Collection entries

[Start of section]

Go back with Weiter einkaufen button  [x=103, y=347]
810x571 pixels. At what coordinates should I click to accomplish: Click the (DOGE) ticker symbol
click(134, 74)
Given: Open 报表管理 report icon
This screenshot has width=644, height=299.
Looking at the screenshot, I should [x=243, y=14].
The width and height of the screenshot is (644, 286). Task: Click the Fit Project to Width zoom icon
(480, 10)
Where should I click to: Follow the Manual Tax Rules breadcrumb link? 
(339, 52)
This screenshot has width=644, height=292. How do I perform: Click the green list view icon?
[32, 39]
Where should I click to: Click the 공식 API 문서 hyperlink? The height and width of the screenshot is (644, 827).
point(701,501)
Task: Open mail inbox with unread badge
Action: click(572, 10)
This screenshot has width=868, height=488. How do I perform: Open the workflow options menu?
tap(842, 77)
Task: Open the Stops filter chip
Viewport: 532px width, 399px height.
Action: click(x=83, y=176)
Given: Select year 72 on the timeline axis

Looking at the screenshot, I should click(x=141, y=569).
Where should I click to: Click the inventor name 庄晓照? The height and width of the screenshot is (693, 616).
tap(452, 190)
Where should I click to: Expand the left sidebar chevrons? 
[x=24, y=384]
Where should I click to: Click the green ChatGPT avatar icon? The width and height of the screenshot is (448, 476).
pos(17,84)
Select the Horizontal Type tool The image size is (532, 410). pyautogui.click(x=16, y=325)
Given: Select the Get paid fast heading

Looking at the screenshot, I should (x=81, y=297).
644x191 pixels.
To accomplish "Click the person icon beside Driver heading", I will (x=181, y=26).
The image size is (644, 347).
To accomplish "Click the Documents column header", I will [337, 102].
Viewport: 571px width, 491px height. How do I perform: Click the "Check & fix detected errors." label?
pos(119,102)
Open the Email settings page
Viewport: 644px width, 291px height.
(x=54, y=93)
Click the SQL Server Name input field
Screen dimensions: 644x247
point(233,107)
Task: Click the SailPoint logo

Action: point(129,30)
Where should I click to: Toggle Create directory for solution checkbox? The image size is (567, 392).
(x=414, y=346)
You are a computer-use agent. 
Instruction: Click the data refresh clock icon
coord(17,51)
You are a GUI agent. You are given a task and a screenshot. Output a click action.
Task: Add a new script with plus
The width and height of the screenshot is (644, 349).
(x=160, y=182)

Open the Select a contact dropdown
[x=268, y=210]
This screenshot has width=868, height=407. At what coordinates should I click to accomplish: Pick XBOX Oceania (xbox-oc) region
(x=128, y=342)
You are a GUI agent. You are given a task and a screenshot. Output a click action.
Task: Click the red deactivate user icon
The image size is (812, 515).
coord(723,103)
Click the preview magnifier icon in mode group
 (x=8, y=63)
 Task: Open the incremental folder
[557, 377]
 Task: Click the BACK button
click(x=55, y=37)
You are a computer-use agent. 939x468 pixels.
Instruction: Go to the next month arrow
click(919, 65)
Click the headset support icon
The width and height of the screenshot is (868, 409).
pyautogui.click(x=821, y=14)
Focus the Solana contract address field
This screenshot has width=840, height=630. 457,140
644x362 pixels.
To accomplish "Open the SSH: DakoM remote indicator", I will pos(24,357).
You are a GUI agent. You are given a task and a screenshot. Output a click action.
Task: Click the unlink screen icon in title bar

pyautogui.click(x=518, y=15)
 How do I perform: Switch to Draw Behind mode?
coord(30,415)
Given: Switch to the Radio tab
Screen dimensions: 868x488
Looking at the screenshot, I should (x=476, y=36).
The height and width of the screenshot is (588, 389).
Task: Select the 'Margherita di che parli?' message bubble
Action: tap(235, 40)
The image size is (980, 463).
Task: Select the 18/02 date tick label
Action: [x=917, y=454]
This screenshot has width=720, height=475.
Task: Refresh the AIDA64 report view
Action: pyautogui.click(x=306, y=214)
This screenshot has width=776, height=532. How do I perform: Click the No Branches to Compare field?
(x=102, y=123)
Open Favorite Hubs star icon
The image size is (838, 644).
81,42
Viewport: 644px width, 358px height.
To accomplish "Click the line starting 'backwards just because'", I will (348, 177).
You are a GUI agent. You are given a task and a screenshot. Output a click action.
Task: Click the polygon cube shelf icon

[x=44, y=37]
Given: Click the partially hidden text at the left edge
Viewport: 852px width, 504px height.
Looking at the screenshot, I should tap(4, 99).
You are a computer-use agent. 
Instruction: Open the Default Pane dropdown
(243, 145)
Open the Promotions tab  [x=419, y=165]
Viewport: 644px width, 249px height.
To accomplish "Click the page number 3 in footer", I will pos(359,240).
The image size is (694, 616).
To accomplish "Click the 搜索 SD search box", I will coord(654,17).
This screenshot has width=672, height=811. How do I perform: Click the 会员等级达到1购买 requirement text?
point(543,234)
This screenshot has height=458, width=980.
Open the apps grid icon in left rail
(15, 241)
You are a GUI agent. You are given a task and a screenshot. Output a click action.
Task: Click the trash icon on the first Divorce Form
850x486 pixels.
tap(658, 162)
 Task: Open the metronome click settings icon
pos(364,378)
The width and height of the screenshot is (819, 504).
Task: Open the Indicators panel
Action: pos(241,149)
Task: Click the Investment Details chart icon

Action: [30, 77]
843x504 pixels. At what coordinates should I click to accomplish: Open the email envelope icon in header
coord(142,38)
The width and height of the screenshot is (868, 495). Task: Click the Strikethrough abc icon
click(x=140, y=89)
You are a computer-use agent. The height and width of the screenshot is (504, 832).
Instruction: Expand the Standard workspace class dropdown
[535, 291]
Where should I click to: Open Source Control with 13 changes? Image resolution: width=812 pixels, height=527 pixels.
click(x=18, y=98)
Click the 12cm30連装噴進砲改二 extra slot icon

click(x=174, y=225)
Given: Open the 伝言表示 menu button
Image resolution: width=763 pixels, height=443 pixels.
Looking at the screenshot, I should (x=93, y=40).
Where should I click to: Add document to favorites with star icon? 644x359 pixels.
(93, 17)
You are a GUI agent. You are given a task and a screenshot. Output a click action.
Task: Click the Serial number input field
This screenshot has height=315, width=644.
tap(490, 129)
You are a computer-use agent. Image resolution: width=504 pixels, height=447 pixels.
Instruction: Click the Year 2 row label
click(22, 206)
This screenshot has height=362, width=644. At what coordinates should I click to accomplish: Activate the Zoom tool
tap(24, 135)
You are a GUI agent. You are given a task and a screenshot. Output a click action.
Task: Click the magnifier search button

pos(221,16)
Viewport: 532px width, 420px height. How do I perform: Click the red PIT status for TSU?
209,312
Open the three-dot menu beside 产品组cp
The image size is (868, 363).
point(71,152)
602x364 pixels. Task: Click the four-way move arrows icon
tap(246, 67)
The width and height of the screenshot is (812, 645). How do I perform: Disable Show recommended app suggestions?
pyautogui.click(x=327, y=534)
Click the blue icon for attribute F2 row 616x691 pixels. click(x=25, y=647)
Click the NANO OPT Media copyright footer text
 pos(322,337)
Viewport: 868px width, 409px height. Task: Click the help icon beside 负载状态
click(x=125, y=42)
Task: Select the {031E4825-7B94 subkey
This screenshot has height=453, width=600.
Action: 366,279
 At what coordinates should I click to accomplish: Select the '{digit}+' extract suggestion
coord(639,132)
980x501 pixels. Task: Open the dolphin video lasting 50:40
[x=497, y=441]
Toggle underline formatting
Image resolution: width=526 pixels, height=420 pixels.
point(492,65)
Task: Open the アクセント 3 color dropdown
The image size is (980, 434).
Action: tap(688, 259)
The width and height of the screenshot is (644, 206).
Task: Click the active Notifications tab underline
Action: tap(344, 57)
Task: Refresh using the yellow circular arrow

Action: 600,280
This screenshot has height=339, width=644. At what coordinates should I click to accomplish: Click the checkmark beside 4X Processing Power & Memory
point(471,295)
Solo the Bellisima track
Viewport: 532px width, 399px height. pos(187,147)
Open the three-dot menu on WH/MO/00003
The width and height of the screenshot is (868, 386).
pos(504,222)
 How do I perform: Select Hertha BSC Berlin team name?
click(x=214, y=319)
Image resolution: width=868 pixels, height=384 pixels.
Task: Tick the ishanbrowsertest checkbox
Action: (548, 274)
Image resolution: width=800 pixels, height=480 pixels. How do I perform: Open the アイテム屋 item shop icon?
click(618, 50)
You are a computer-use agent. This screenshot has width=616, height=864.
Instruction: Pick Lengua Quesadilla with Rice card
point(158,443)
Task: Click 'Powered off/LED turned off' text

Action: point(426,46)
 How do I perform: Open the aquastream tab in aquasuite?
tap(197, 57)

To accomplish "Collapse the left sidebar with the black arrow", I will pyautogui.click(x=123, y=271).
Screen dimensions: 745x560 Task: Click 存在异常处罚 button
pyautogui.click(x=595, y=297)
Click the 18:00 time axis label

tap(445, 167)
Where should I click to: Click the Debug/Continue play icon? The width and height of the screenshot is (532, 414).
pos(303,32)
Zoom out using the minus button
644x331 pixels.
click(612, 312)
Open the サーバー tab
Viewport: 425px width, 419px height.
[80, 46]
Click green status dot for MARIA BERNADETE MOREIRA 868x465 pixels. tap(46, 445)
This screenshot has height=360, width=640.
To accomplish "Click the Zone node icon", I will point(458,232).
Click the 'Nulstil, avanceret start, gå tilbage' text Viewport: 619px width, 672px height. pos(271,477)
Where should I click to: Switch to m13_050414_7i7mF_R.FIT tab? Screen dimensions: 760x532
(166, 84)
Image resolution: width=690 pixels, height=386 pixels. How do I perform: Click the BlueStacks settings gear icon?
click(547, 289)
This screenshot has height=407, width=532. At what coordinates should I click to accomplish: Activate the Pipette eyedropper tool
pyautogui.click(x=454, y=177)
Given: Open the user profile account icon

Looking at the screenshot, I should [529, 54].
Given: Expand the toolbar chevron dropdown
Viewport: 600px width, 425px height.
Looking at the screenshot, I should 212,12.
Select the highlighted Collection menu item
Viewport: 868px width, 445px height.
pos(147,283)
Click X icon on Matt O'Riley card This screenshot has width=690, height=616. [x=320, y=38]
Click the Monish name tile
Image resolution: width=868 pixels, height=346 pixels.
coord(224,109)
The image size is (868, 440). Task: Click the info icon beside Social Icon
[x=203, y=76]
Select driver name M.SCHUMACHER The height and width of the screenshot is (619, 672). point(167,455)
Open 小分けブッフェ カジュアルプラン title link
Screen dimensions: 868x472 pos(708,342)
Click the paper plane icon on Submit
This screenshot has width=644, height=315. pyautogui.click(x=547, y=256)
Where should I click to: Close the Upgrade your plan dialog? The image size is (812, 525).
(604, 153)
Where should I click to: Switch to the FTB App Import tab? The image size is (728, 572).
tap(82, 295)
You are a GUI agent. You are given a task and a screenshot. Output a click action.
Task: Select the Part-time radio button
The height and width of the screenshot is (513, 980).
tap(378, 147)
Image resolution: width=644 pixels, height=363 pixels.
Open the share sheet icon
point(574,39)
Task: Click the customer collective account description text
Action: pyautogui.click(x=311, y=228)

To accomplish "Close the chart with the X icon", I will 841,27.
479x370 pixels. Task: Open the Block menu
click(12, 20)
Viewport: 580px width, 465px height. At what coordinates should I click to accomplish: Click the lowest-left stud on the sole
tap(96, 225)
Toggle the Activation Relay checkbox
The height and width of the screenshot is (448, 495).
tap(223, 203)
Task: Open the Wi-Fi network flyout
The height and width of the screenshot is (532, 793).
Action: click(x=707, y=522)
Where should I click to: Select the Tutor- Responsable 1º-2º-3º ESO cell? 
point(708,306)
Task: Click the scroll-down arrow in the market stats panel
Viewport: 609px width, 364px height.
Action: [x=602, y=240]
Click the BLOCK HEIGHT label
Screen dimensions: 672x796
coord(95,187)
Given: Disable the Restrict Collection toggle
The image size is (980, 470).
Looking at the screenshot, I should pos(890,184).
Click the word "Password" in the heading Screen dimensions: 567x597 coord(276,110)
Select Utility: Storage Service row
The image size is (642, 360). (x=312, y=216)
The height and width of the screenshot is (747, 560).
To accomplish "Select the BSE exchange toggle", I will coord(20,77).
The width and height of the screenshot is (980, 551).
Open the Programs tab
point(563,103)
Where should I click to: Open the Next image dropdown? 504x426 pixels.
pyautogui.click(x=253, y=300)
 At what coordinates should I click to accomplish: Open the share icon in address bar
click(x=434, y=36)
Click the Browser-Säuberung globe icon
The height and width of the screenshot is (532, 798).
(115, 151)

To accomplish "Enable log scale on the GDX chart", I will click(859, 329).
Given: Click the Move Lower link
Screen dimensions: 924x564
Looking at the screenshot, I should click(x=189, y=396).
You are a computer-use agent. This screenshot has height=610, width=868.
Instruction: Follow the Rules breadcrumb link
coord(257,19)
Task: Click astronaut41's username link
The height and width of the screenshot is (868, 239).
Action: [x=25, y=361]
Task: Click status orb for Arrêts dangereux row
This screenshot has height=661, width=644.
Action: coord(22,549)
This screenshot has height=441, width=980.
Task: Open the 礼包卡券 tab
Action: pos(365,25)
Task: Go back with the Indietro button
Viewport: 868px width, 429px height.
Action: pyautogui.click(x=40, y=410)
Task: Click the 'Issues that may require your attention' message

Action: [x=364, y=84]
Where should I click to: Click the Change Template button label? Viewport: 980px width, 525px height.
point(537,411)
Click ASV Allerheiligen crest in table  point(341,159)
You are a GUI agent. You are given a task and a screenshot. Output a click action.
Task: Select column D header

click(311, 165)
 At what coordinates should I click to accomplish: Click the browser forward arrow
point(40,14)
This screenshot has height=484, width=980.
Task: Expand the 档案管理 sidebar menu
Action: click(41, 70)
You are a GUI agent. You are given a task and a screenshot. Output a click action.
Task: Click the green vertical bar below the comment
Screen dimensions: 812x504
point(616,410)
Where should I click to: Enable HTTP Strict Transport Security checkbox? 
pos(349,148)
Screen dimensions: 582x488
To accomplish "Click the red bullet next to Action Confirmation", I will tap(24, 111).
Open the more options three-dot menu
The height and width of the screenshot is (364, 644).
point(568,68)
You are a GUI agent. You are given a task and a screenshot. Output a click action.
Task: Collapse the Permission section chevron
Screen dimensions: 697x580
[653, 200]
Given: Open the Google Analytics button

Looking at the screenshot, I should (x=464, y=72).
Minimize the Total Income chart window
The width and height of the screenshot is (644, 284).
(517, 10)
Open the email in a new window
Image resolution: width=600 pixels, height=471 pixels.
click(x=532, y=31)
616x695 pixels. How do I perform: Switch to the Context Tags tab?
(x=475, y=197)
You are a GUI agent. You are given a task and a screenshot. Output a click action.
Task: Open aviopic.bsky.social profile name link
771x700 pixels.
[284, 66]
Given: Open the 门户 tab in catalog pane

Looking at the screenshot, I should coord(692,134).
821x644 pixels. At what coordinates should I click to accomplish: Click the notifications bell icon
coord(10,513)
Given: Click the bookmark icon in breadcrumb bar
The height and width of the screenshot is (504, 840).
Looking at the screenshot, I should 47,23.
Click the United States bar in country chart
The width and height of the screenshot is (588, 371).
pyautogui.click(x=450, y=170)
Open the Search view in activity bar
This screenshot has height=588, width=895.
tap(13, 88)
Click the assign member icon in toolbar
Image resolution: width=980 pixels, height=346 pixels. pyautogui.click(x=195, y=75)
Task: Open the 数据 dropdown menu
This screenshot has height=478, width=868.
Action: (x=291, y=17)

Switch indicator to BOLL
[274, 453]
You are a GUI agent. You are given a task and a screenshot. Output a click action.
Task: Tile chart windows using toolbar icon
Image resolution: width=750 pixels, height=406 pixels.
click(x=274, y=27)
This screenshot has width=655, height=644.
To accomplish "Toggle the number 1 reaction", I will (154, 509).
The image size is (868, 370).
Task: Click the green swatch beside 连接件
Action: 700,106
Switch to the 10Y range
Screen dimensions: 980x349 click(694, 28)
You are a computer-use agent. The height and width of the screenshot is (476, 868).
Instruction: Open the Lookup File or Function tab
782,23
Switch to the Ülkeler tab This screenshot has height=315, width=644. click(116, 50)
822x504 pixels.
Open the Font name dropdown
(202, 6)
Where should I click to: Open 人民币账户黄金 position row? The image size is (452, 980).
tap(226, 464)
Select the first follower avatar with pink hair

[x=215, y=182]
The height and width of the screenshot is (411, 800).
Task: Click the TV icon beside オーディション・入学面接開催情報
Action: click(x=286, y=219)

[End of section]

Using the entries above, give the number of lines that include "Collapse", with no added words.

2